[[ Text provided, beginning ]]
Japan and EU Economic Outlook

The OECD has revised its global economic outlook; countries are easing back on track towards a global recovery. The most recent Economic Outlook by the OECD estimates global growth will reach 4.6% in 2010 and 4.5% in 2011, up from 3.4% and 3.7% respectively. Much of this growth rides on emerging economies, with Asia assuming the lead. Developed countries are benefiting from the spillover effect.

Economic numbers for Japan are looking more positive. Exports are gaining momentum; they increased by 40.4% from the previous year in April, the fifth straight month of growth. The effect is strongly felt in Japan’s critical sectors, such as the auto industry. Domestic output of cars was up 50.8% year on year April.

Household consumption and investment have also increased, though to a lesser extent.

"The data reflected the current strength of the economy," Hiroshi Watanabe, economist at Daiwa Institute of Research told AFP.

The OECD estimates that Japan will grow by 3% in 2010, though this is expected to slow down and average out at 2% in 2011.

The eurozone will continue to experience a growth-lag though. It is projected to grow by 1.2% in 2010 and 1.8% in 2011. Market instability and sovereign debt issues in peripheral countries, such as Greece, Spain, Ireland and Portugal, are affecting the Euro area’s growth. There is a chance that Europe may spiral into a double dip recession, although immediate action by European governments and the European Central Bank has allayed market fears for the moment.

The Greece crisis has highlighted the need to bolster surveillance of domestic spending policies though.

"We are a monetary federation. Now we need the equivalent of a budgetary federation in terms of the control and surveillance of the application of public finance policy," European Central Bank President Jean-Claude Trichet was quoted saying in the Associated Press.
[[ Text provided, end ]]
• Apply what you read:
• 1. Answer these questions from the economic outlook text:
(a) What global growth rate does the OECD estimate for 2010?
(b) By what percentage did domestic car output in Japan rise year on year in April?
(c) What growth is the eurozone projected to reach in 2011?
• 2. Rewrite the part of the economic outlook text starting with "Economic numbers for" and going on through "Research told AFP.", replacing "the auto industry" with "the automotive sector".
• 3. Continue the piece on the Japan and EU economic outlook from where it stops.
[[ Extracted data, beginning ]]
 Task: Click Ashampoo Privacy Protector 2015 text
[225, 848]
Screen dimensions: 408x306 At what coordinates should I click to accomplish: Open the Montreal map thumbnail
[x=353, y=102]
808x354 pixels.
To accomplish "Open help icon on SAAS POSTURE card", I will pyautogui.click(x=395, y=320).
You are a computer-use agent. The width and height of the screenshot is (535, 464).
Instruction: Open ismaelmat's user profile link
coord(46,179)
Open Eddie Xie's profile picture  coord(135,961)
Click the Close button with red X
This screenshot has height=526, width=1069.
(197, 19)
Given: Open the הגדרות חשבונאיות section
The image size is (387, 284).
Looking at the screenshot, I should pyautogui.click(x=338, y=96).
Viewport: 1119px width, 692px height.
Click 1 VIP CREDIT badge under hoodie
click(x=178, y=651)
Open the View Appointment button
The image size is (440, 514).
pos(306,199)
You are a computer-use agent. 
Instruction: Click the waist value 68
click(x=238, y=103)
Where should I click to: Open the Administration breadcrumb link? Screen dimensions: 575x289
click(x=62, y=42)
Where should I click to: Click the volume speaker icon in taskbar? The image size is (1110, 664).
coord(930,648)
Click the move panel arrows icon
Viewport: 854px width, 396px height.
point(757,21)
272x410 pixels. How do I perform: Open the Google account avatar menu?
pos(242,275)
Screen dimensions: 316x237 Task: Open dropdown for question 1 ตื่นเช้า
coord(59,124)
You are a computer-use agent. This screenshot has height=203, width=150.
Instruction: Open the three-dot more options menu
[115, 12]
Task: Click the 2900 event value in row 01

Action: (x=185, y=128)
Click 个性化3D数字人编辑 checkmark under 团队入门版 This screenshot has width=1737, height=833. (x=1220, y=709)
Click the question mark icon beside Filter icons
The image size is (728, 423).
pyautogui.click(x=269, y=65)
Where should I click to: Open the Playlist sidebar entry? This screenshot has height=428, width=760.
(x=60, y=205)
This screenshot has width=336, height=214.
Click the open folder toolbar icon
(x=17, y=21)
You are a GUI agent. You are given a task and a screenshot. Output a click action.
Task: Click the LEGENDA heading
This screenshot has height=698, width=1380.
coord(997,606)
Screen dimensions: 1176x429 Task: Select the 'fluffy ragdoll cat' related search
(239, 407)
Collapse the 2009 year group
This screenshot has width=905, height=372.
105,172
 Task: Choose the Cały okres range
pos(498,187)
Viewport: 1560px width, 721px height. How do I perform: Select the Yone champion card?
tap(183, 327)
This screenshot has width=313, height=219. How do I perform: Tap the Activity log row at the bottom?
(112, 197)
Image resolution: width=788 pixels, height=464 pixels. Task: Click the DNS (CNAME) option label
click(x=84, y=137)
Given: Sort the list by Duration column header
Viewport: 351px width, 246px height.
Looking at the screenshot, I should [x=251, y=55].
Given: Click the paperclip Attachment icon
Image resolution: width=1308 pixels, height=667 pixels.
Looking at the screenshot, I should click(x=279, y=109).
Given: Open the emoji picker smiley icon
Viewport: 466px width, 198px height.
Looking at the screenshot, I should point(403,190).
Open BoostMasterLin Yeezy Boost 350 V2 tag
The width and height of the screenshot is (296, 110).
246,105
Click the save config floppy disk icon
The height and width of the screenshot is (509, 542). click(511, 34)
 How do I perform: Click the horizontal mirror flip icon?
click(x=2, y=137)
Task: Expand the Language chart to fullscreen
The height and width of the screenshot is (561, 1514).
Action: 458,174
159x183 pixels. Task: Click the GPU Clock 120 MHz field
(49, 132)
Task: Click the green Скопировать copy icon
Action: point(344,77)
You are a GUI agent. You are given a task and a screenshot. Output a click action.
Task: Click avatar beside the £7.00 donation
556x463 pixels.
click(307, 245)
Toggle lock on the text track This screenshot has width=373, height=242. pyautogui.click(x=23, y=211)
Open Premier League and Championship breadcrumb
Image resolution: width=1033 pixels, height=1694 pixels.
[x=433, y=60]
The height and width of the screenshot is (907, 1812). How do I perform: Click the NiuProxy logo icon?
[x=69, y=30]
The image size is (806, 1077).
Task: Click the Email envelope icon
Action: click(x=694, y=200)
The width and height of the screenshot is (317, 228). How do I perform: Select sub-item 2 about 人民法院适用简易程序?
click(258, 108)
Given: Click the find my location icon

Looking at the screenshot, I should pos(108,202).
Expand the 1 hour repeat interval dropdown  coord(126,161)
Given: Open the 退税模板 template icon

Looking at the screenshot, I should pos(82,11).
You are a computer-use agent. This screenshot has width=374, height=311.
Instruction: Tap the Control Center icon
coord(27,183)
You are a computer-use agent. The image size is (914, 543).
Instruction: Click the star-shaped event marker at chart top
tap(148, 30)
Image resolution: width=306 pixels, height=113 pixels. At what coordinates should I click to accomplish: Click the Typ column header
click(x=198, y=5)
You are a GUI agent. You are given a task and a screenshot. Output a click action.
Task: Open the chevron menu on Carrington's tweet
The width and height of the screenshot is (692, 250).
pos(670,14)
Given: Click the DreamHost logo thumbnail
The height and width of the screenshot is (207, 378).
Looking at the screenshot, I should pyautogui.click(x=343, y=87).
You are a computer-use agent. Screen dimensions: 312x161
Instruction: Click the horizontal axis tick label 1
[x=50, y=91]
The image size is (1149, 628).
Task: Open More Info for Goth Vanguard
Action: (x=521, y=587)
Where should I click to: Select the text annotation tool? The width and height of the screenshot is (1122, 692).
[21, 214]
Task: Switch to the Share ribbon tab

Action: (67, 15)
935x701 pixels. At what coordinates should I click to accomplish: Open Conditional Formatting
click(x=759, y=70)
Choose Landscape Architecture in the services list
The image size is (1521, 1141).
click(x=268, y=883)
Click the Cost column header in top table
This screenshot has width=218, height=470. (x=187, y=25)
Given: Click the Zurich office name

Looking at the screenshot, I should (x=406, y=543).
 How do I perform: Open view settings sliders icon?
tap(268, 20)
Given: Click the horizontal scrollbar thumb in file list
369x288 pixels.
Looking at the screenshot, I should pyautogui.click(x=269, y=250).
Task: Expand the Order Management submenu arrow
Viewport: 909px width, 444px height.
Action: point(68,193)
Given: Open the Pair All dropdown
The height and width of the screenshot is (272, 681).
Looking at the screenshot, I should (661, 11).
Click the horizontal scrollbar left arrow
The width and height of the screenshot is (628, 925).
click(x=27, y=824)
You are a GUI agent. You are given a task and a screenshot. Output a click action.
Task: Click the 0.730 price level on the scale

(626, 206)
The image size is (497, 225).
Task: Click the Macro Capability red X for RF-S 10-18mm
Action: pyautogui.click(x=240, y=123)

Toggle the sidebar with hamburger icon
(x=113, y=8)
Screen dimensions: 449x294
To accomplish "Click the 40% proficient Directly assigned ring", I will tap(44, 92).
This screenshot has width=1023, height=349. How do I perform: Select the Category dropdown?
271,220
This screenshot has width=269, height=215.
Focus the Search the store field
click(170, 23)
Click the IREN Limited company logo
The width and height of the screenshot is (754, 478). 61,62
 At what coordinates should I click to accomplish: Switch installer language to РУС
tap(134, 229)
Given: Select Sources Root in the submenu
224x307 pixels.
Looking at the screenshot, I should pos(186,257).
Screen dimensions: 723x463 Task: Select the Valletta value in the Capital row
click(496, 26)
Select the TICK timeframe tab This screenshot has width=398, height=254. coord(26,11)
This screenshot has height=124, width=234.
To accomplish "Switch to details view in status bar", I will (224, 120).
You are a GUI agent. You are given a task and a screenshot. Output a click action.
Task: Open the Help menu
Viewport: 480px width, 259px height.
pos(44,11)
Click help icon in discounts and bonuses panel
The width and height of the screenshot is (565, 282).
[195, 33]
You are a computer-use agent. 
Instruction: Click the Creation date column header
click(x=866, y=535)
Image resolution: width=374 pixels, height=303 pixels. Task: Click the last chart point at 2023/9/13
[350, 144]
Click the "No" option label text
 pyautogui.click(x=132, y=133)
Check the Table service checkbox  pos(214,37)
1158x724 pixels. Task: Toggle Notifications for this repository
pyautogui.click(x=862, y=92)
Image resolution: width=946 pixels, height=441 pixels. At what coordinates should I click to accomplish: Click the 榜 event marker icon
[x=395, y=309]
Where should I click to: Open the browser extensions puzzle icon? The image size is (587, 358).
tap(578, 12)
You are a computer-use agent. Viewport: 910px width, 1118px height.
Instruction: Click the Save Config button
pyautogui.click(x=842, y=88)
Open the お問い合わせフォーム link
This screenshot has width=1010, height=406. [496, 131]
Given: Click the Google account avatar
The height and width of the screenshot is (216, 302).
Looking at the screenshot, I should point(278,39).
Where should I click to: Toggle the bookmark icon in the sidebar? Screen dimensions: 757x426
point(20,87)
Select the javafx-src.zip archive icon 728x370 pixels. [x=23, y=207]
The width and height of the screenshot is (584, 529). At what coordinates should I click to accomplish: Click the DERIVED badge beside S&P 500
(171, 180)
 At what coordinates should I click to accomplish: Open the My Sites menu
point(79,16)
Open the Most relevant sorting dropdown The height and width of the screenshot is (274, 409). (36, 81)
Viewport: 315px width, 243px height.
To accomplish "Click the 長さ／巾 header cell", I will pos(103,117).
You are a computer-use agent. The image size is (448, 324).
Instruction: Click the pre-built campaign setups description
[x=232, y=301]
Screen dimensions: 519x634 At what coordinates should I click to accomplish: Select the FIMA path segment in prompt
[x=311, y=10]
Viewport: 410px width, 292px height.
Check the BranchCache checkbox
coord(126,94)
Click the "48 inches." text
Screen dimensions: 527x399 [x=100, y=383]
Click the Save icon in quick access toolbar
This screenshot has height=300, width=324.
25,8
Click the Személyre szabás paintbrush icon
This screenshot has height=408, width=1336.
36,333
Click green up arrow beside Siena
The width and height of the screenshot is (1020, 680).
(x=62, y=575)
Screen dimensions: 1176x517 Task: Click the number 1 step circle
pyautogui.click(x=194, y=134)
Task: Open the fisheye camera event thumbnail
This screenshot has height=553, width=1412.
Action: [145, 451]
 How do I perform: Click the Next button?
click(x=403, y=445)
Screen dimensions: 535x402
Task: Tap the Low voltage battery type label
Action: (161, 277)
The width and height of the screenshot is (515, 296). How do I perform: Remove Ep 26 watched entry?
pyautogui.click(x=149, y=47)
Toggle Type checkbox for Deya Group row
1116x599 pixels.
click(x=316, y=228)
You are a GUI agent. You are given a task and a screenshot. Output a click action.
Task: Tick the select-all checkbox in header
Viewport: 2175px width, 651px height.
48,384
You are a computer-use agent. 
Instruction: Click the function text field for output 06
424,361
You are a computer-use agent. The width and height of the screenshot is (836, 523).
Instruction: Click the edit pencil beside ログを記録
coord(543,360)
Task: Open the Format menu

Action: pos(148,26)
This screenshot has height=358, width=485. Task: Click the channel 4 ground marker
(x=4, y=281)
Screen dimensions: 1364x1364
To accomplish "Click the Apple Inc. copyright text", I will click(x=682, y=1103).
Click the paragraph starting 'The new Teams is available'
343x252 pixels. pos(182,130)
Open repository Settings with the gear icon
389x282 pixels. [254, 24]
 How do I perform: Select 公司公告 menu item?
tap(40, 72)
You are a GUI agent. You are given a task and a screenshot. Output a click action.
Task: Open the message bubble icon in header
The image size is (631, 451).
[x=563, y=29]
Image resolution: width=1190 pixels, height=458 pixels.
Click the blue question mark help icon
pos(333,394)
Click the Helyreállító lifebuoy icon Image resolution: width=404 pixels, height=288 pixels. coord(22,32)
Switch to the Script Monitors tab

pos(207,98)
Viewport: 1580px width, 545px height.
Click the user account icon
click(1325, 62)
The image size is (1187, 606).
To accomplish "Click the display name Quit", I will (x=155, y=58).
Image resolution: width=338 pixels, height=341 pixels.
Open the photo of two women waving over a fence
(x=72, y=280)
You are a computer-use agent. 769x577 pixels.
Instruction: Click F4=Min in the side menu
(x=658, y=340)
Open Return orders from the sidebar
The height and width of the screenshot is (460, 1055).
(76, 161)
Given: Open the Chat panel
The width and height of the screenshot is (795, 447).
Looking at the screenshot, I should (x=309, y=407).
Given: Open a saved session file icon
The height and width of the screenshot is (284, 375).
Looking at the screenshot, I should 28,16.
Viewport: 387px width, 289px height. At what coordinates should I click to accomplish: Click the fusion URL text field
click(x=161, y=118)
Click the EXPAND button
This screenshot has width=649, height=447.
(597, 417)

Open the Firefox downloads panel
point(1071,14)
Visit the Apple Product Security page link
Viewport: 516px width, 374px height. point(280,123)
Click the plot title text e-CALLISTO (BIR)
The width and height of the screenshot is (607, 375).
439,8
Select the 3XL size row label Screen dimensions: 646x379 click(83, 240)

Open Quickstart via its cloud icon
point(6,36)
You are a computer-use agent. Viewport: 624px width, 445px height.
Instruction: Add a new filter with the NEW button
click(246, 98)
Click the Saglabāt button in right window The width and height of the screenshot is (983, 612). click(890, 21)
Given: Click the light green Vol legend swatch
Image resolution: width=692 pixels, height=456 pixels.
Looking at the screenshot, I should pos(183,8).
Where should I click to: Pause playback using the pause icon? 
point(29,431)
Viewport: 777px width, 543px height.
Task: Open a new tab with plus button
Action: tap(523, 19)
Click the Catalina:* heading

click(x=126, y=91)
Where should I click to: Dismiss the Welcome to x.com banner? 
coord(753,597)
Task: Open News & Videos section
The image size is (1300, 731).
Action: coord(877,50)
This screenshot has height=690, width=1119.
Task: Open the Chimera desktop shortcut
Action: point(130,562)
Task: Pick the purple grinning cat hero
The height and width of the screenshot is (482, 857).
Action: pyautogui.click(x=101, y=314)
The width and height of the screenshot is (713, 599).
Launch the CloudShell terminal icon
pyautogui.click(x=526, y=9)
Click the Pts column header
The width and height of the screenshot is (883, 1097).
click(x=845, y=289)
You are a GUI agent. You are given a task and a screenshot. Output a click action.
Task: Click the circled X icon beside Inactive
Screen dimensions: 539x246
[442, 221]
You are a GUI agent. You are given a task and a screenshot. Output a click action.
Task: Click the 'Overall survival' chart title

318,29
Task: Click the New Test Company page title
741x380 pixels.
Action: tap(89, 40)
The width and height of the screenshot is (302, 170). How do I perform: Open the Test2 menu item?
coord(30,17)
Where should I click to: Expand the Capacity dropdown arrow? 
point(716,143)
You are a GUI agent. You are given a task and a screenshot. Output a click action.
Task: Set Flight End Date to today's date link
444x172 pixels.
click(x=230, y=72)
[[ Extracted data, end ]]
• Expected outputs:
• 1.
(a) 4.6%
(b) 50.8%
(c) 1.8%

• 2.
Economic numbers for Japan are looking more positive. Exports are gaining momentum; they increased by 40.4% from the previous year in April, the fifth straight month of growth. The effect is strongly felt in Japan’s critical sectors, such as the automotive sector. Domestic output of cars was up 50.8% year on year April.

Household consumption and investment have also increased, though to a lesser extent.

"The data reflected the current strength of the economy," Hiroshi Watanabe, economist at Daiwa Institute of Research told AFP.

• 3.
Despite economic activity gaining momentum though, a surge in economic activity doesn’t mean that employment will pick up, especially in the EU area and Japan. Rather, average hours worked will increase. Kyodo News reports that the 1.5% increase in average wages in Japan is due to an increase in overtime pay. Companies will continue to cut costs as a result of deflation, visible in the drop in scheduled salaries.

The case is similar in the EU, where net job creation is unlikely to increase.

And while the Bank of Japan has raised its assessment of the economy, questions still linger about the sustainability of growth. Government initiatives, such as “eco-points”, are due to run out, and tax revenue is unlikely to get any bigger. On the other hand, welfare expectations are only getting higher, in large due to an increasingly graying population.  

Economists are increasingly calling for a gradual and staggered hike in consumption tax as of 2011. Consumption tax is currently at 5%. Hiromasa Yonekura, the new chairman of the Japan Business Federation, believes it should rise by 1% per year to help finance social welfare and pension costs, which are increasing by 1 trillion yen every year.

EU member states must set a minimum 15% standard rate Value Added Tax (VAT), the European equivalent of Japan’s consumption tax.

Other economists in Japan look to deregulating markets – indeed, underperforming markets in Japan, such as healthcare, could benefit were the government to outsource to private institutions. The potential for growth is certainly there.